[[ Dataset records open ]]

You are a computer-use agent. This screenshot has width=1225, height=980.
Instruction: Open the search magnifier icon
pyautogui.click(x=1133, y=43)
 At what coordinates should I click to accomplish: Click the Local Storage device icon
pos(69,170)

[[ Dataset records closed ]]
[[ Dataset records open ]]

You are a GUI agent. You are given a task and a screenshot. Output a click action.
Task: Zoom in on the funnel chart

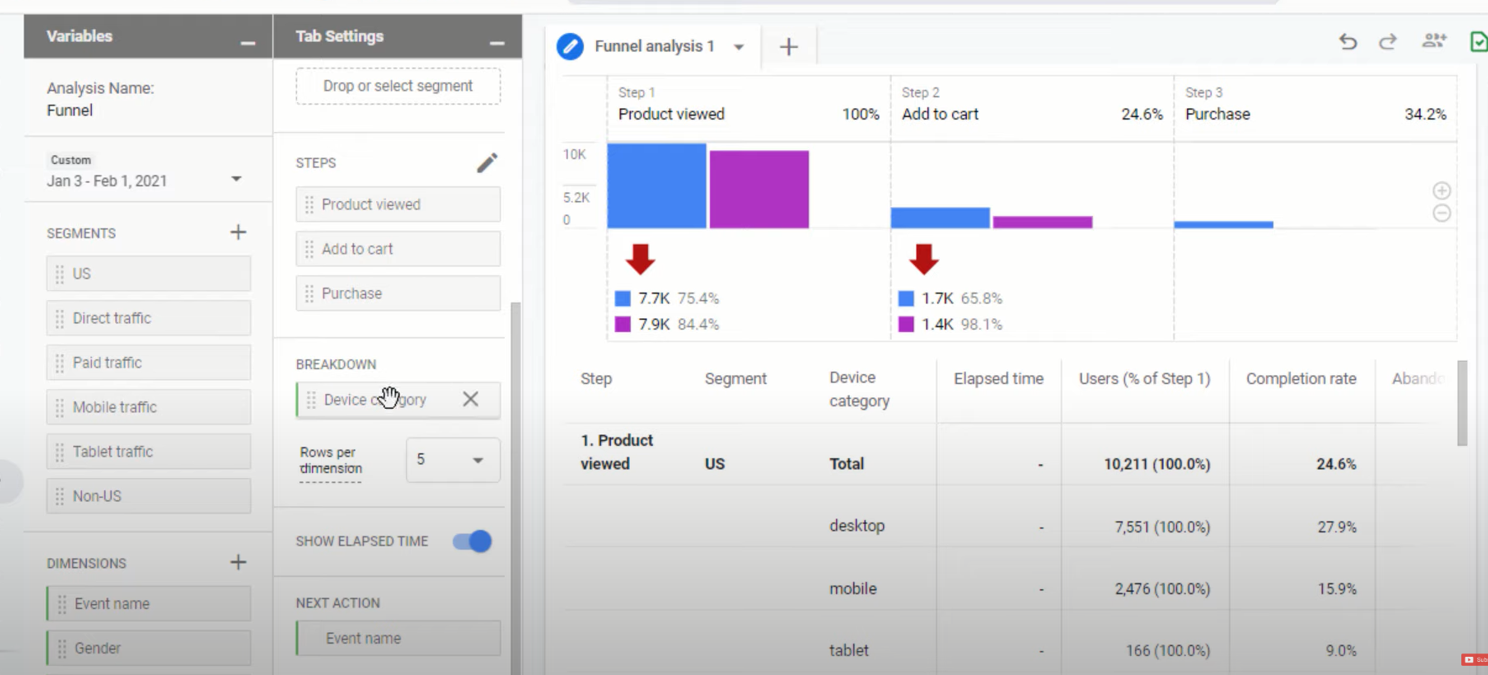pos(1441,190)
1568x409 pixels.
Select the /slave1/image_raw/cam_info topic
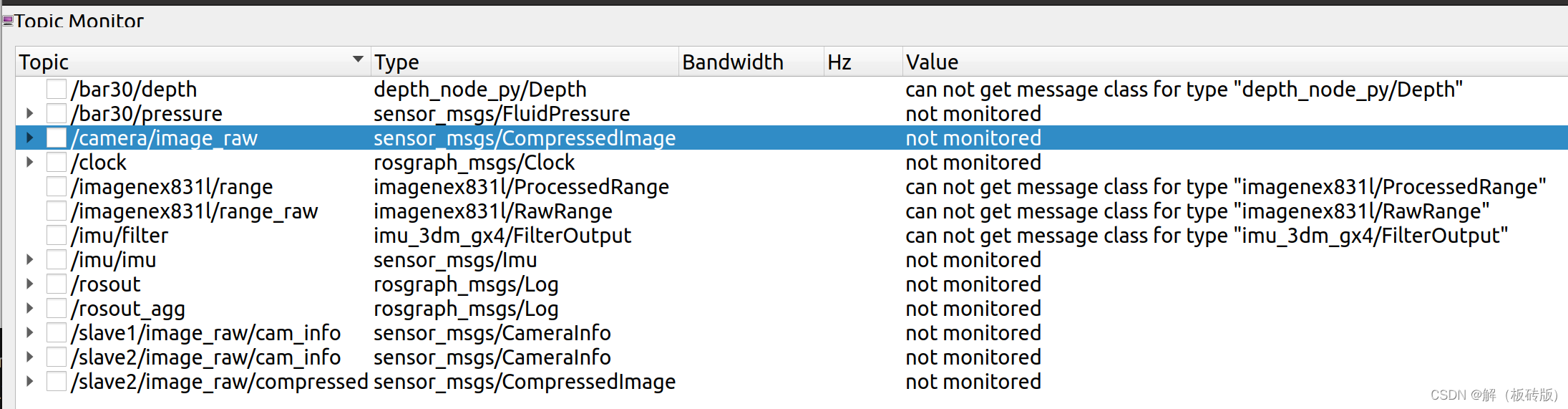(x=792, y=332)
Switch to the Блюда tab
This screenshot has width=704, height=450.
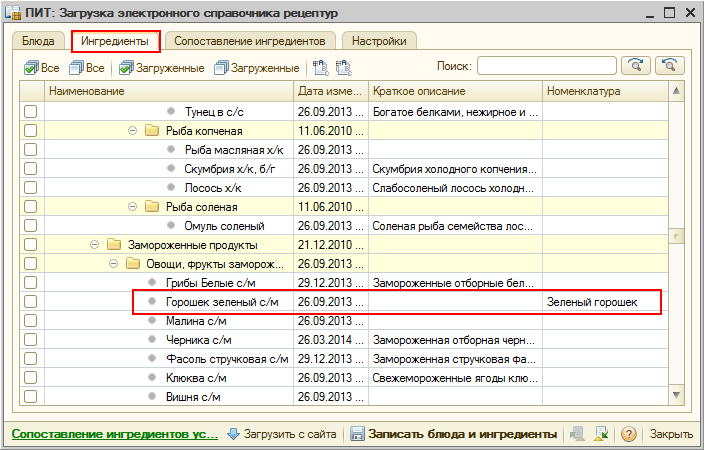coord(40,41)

[[ Dataset records closed ]]
[[ Dataset records open ]]

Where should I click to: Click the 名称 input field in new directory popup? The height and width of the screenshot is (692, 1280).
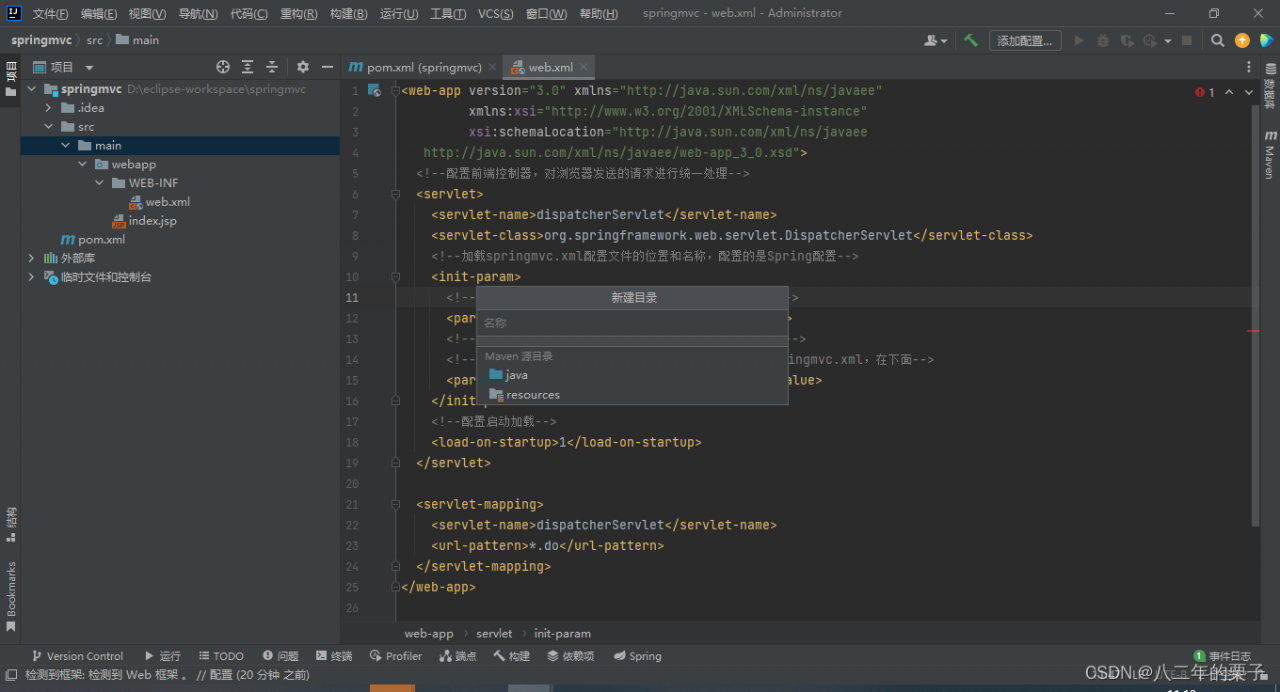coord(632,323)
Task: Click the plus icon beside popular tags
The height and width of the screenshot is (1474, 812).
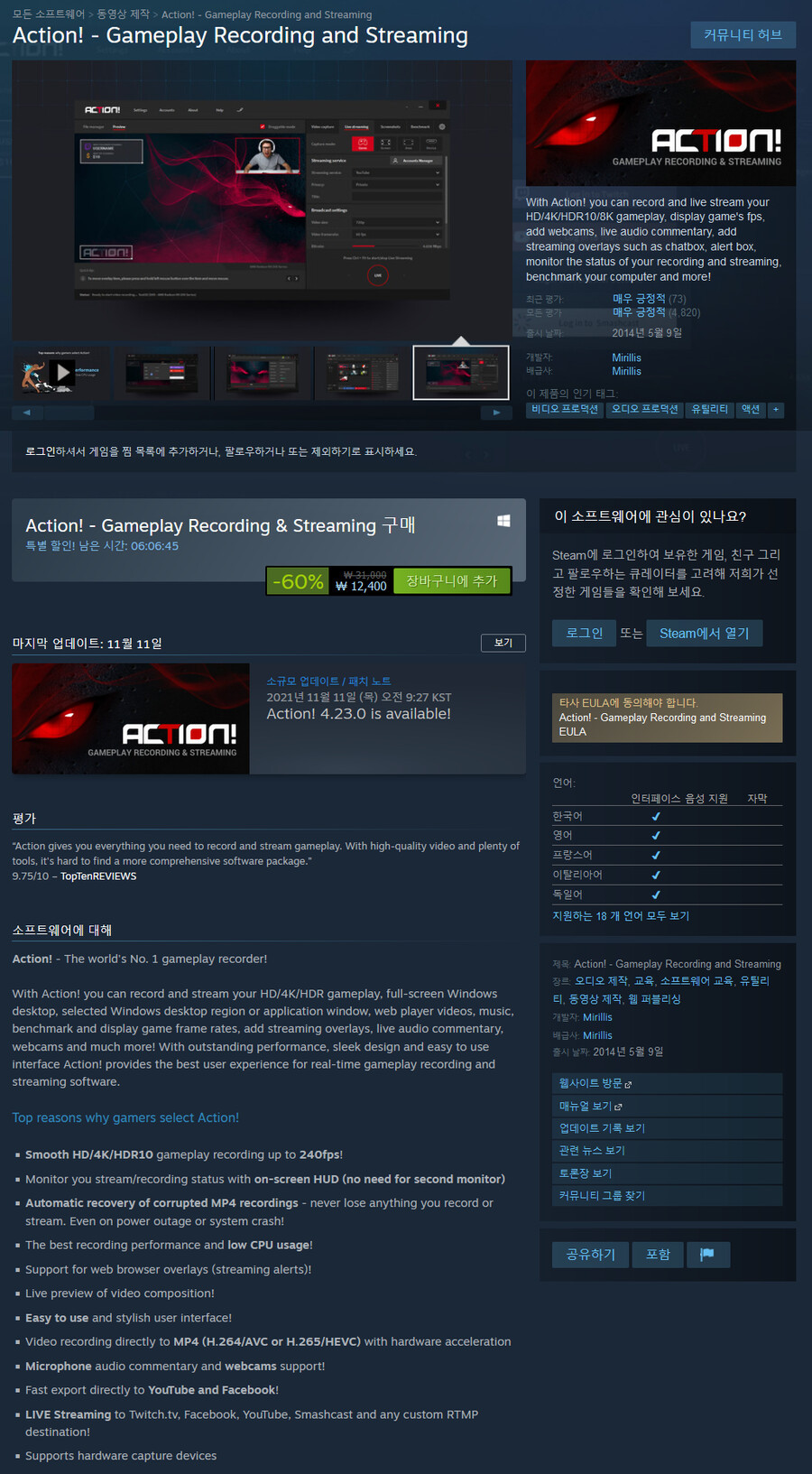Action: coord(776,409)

[[ Dataset records closed ]]

Count the lines above that contain "agent" and reply with the figure alone.

## Result of this exercise
2